From: Martin Weiser (weiser_at_[hidden])
Date: 2002-06-27 10:47:13
without giving a full review report (I haven't yet used uBLAS sufficiently
to post a meaningful statement), I'd like to draw the attention to two
points I haven't read so far in the discussion.
[ If you're familiar with cache blocking techniques for linear algebra,
you may wish to skip right to the end of the posting. ]
Although the abstraction penalty is mostly insignificant compared to
equivalent handwritten code, there remains a huge performance gap to
optimized numerical kernels. I've done a preliminary comparison of dgemm
performance with different matrix sizes N (see
http://www.zib.de/weiser/ublas_review.gif), measuring the flops/s
multiplying two square matrices of size N (N=1,...,1000). The competitors
are a vendor optimized BLAS implementation (Sun Performance Library) and
a straightforward naive "C" implementation. The environtment is GCC 3.1
(options -O3 -funroll-loops) on UltraSparc 10/300.
The usual four diffrent regimes are clearly visible:
1. Very small matrices (N=1,...,5). Here the naive implementation wins due
to its simplicity, which allows for probably perfect inlining. uBLAS and
Sun BLAS are on par. Probably the function call for not inlined functions
2. Medium size matrices (N=7,..,30). All operands fit into the 1st level
cache, and uBLAS and the naive implementation are on par. Sun BLAS wins
by a factor of 2 or 3, which I think is to be attributed to the better
optimization of the tuned vendor BLAS.
3. Large matrices (N=40,..,250).
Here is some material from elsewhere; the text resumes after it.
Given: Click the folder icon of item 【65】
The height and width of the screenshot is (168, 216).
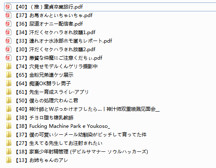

The operands don't fit any longer into
the 1st level cache. As expected, the lower memory bandwidth of the 2nd
level cache decreases the performance of both uBLAS and the naive
implementation. Due to blocked algorithms the Sun BLAS maintains its high
performance and wins by a factor of about 7. The great surprise is, that
the naive implementation suffers less than uBLAS and wins by a factor of
about 1.7. Currently I've no explanation for that.
4. Very large matrices (N>300). The operands don't fit any longer into the
2nd level cache, and main memory bandwidth limits the performance. uBLAS
and the naive implementation are almost on par (factor 1.2), but the Sun
BLAS maintains its performance and wins by a factor between 15 and 25.
Since dense matrix matrix multiply is (or can be) a very important and
central building block for numerical linear algebra algorithms, this
performance behaviour is quite unsatisfactory. Don't get me wrong, I
don't intend to criticise the great work by Jörg et al., but I think I
should back up the suggestions below.
[ If you skipped the description, read on from here. ]
(i) Given the performance drop for large matrices, there should be a
possibility to supply high performance, specialized algorithms for core
algorithms such as _gemm. I tried to follow the instantiation and
execution path for C.assign(prod(A,B)) and got the impression that it
would be a hard job intercepting the expression template chain in order
to provide a specialized algorithm (correct me if I'm wrong).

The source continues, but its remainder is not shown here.